This is the implementation for AST-Trans: Code Summarization with Efficient Tree-Structured Attention.
pip install -r requirements.
this step attends to generate pot, sbt, paths and relationship matrices of ASTs. The dataset we proposed have been pre-processed. If you want to pre-process the dataset of your own, you can save ASTs as a json object of format like {'type':'';'value':'','children':[]}, and then run:
python pre_process/process.py --data_dir your_data_set_path --max_ast_len 250 --process --make_vocab
we use py_config_runner.
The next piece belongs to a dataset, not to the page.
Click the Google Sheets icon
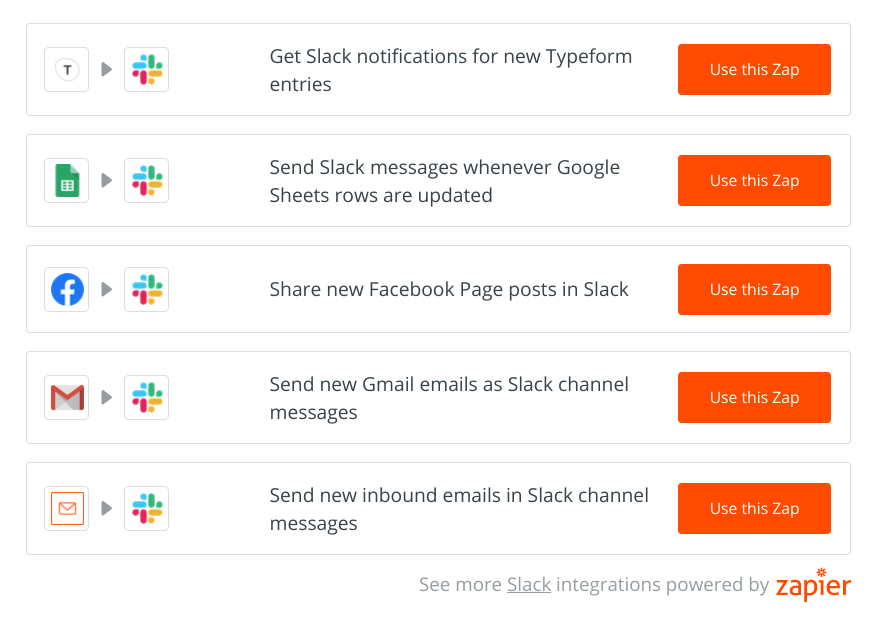 (x=67, y=181)
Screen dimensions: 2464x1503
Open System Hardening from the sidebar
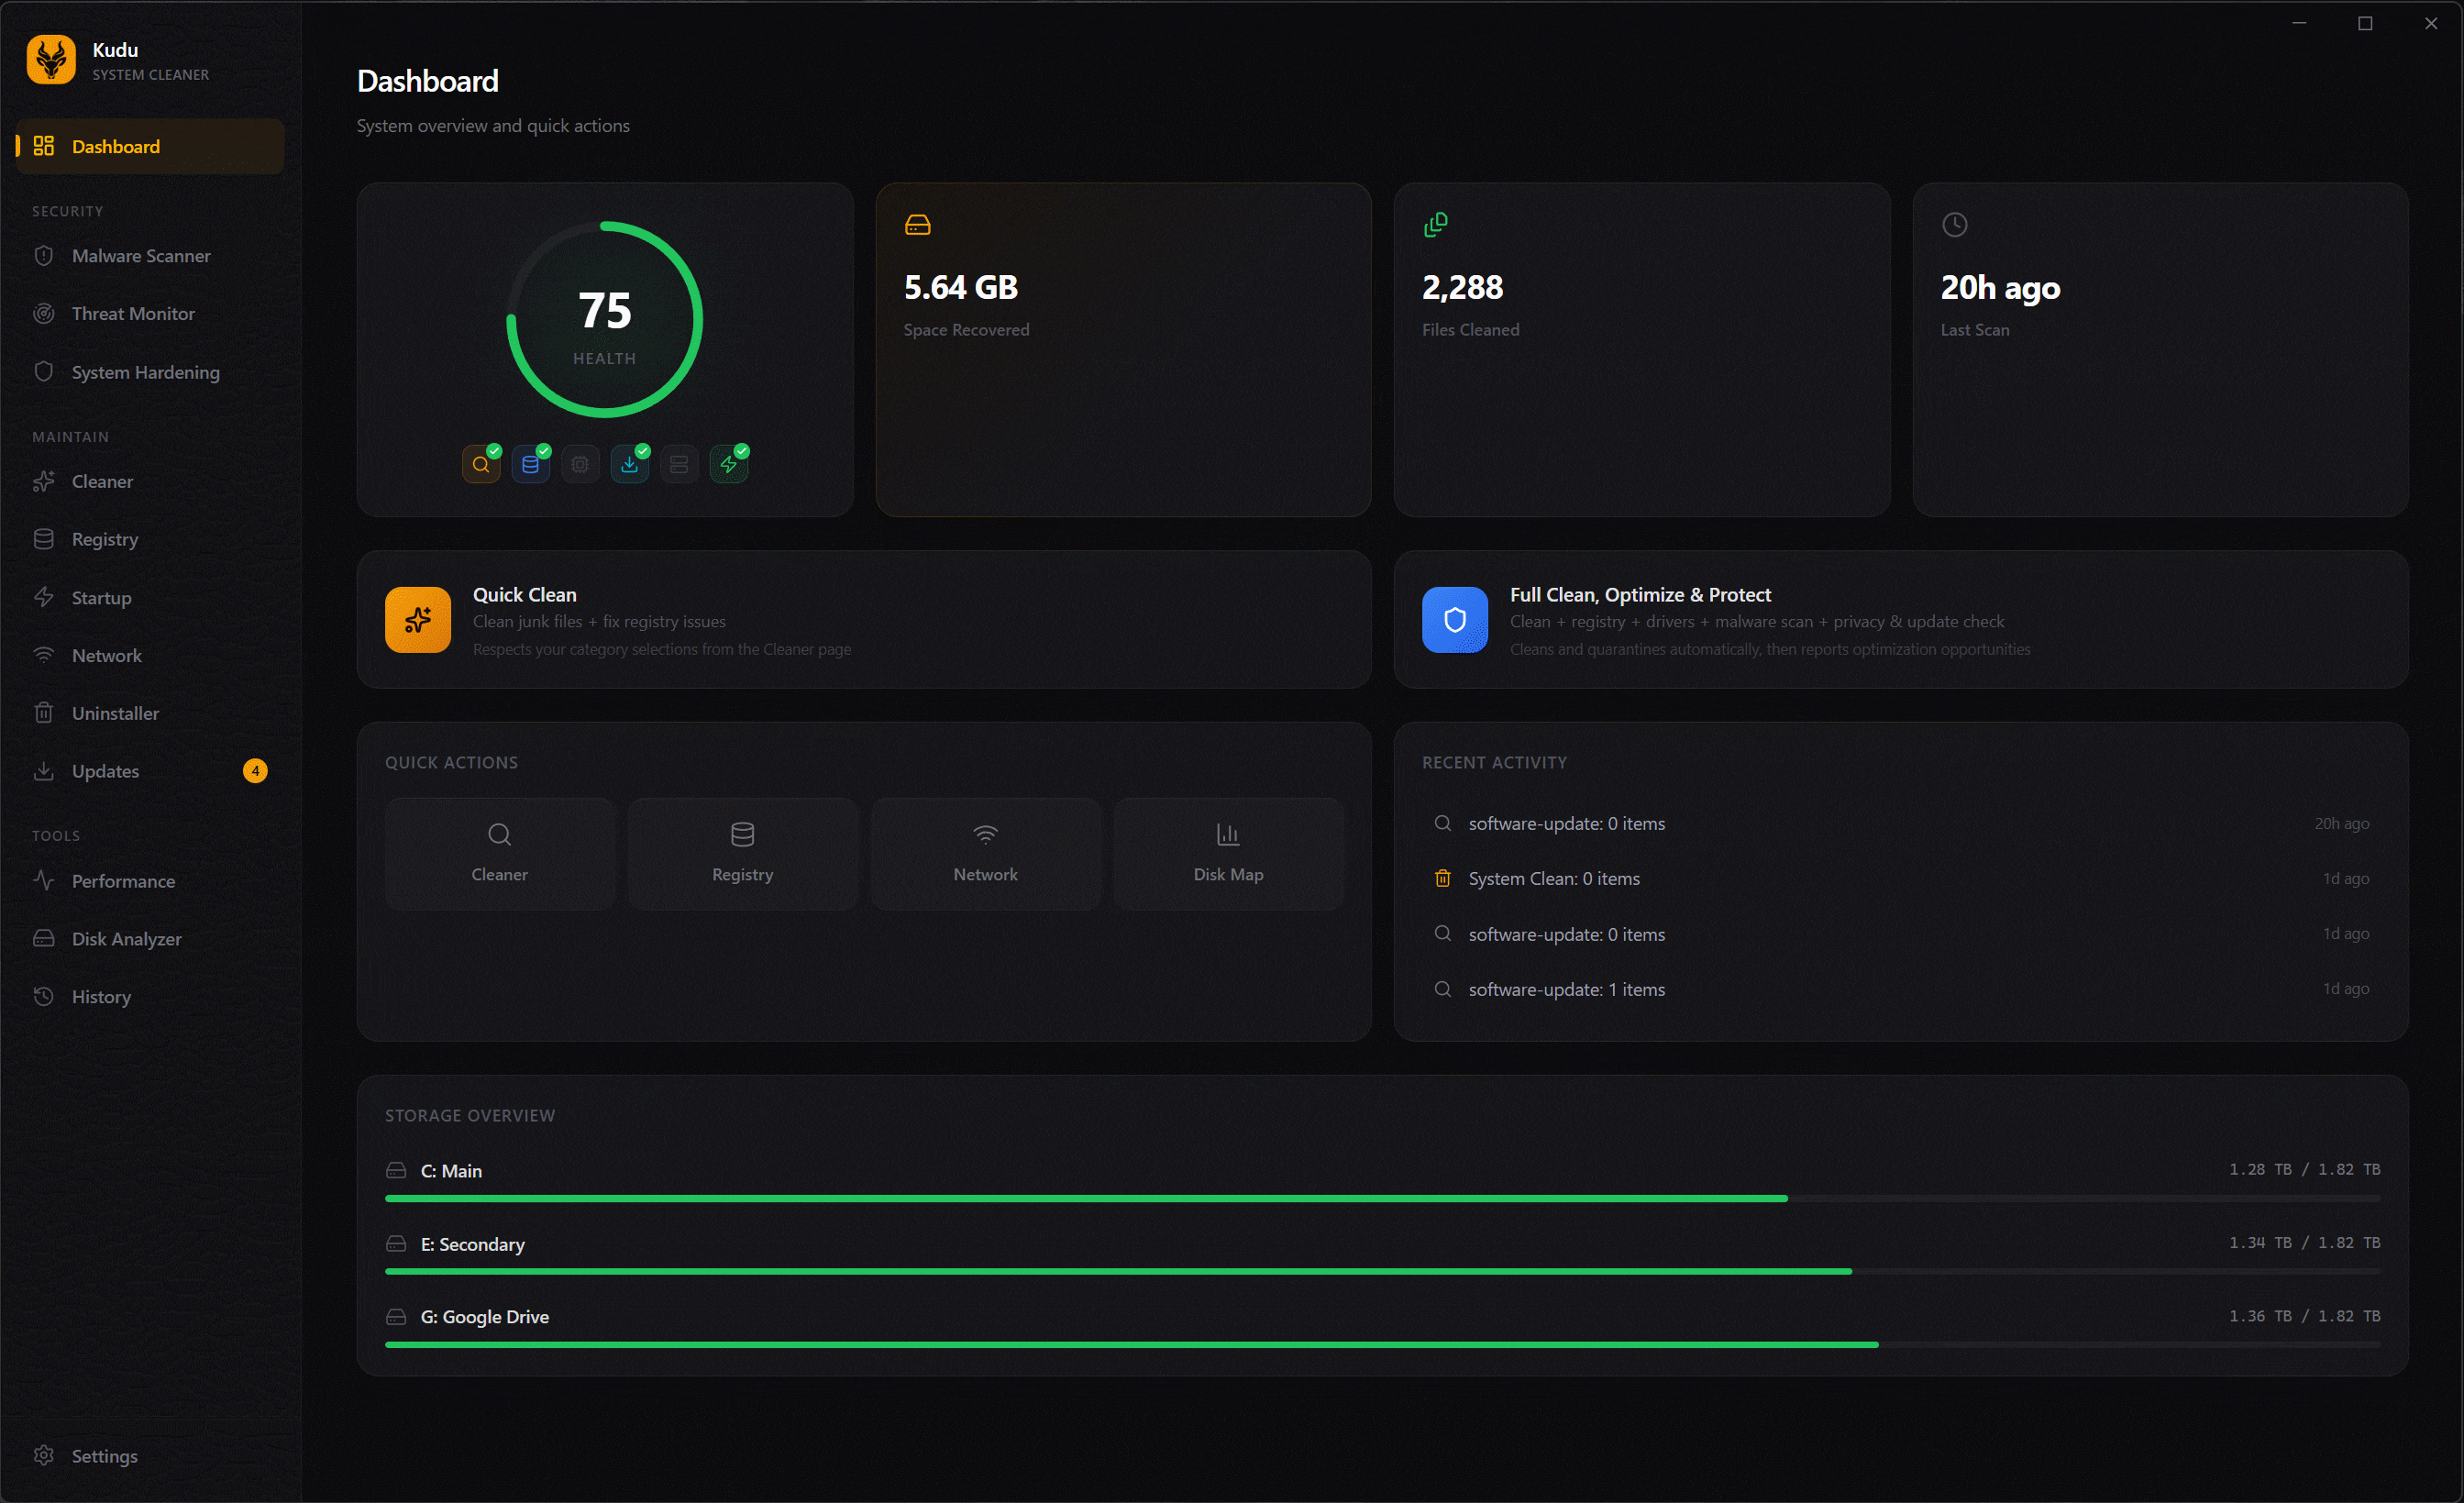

The config of model is saved at ./config. you need to change 'data_dir' to your own data set path. clearml is also supported in our implementation. if you do not want to use it, just set:
use_clearml = False
For run AST-Trans:
single-gpu:
python main.py --config ./config/ast_trans.py --g 0
multi-gpu:
python -u -m torch.distributed.launch --nproc_per_node=2 --use_env main.py --config=./config/ast_trans.py --g 0,1
For test, you can set the parameter 'is_test' to True. and set the checkpoint file path. The program will default find the checkpoint based on the hype-parameters. And we apply a trained AST-Trans checkpoint file for python in https://box.nju.edu.cn/f/ebdb250c46524268be41/. If you want to load model on your specific path, just change the 'load_epoch_path' of the test function in script/train.py
load_epoch_path = './checkpoint/'